Consider the following script:
import argparse
parser1 = argparse.ArgumentParser()
parser1.add_argument('-a')
args1 = parser1.parse_args()
parser2 = argparse.ArgumentParser()
parser2.add_argument('-b')
args2 = parser2.parse_args()
I have several questions:
Is parse_args a one-time method or is there a way to clear the
arguments before adding new ones? (e.g. something like
args1.clear() or parser1.clear())
The result of this script is unusable. Although this script accepts
the -a argument, it does not accept any value for 'a'. Nor does it
accept any -b argument. Is there some way to make any of the arguments really work?
This is my actual scenario: I have 2 scripts. Both import the same
file which has initialization code (load config files, create
loggers, etc.), lets call it init.py This init.py file also parses
the arguments only because it needs one value from it. The problem
is that I need one of the scripts to accept other arguments as well.
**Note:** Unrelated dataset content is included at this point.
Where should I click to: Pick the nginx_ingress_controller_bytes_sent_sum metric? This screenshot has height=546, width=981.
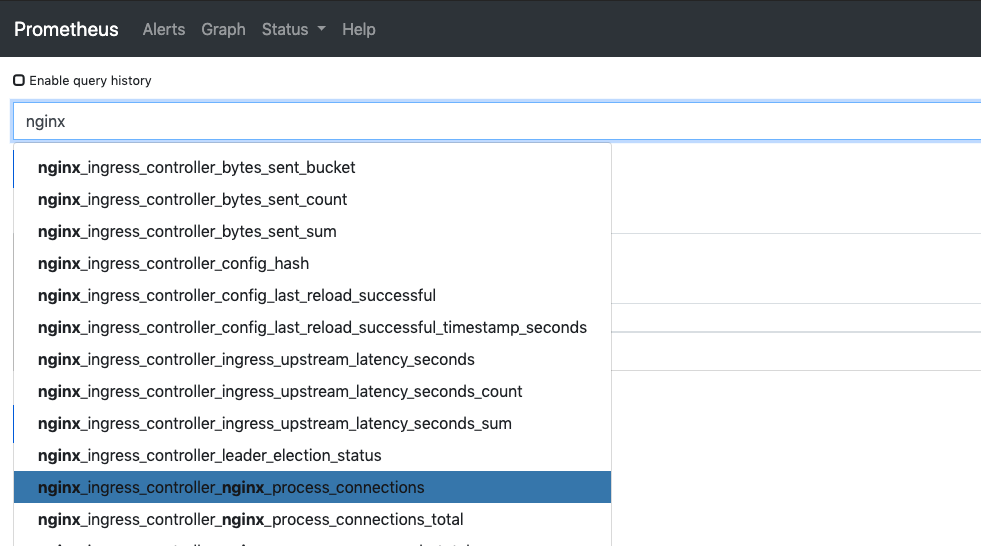pyautogui.click(x=187, y=231)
Since init.py does something with one argument, I cannot wait with
parse_args. How can I make it work?
Edit:
Here is the output of my script:
[prompt]# python2.7 myscript.py -a
usage: a.py [-h] [-a A]
myscript.py: error: argument -a: expected one argument
[prompt]# python2.7 myscript.py -a 1
Namespace(a='1')
usage: a.py [-h] [-b B]
myscript.py: error: unrecognized arguments: -a 1
Your scenario is quite unclear, but I guess what you're looking for is parse_known_args
Here I guessed that you called init.py from the other files, say caller1.py and caller2.py
Also suppose that init.py only parses -a argument, while the original script will parse the rest.
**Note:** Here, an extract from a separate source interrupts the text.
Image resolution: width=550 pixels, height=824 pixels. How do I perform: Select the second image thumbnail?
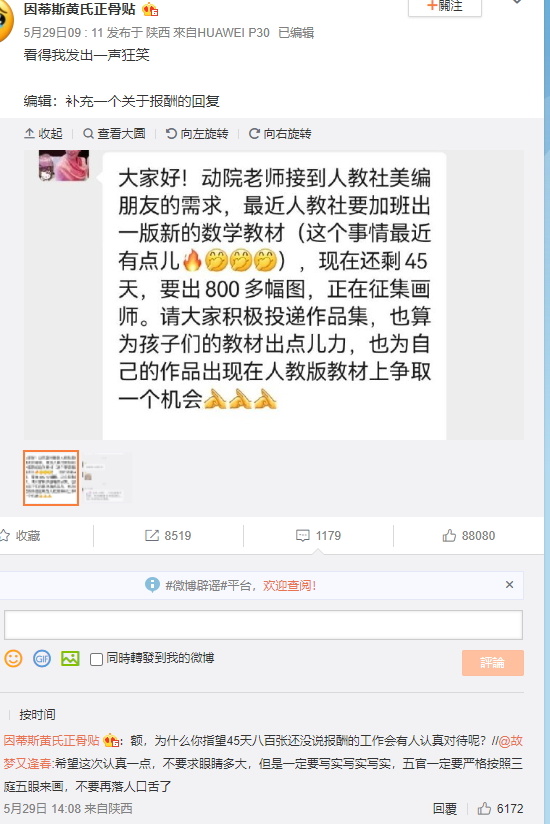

You can do something like this:
in init.py put this in do_things method:
parser = argparse.ArgumentParser()
parser.add_argument('-a')
parsed = parser.parse_known_args(sys.argv)
print 'From init.py: %s' % parsed['a']
In caller1.py:
init.do_things(sys.argv)
parser = argparse.ArgumentParser()
parser.add_argument('-b')
parsed = parser.parse_known_args(sys.argv)
print 'From caller1.py: %s' % parsed['b']
If you call caller1.py as follows: python caller1.py -a foo -b bar, the result will be:
From init.py: foo
From caller1.py: bar
But if your scenario is not actually like this, I would suggest to use #Michael0x2a answer, which is just to use single ArgumentParser object in caller1.py and pass the value appropriately for init.py
This doesn't really make sense, because for all intents and purposes, the parser object is stateless. There's nothing to clear, since all it does is takes in the console arguments, and returns a Namespace object (a pseudo-dict) without ever modifying anything in the process.
Therefore, you can consider parse_args() to be idempotent. You can repeatedly call it over and over, and the same output will occur. By default, it will read the arguments from sys.argv, which is where the console arguments are stored.
However, note that you can pipe in custom arguments by passing in a list to the parse_args function so that the parser will using something other then sys.argv as input.
I'm not sure what you mean. If you call python myscript.py -a 15, args1 will equal Namespace(a='15'). You can then do args1['a'] to obtain the value of 15. If you want to make the flag act as a toggle, call parser.add_argument('-a', action='store_true'). Here is a list of all available actions.
I would try and confine all the console/interface code into a single module and into a single parser. Basically, remove the code to parse the command line from init.py and the second file into an independent little section. Once you run the parser, which presents a unified interface for everything in your program, pass in the appropriate variables to functions inside init.py. This has the added advantage of keeping the UI separate and more easily interchangeable with the rest of the code.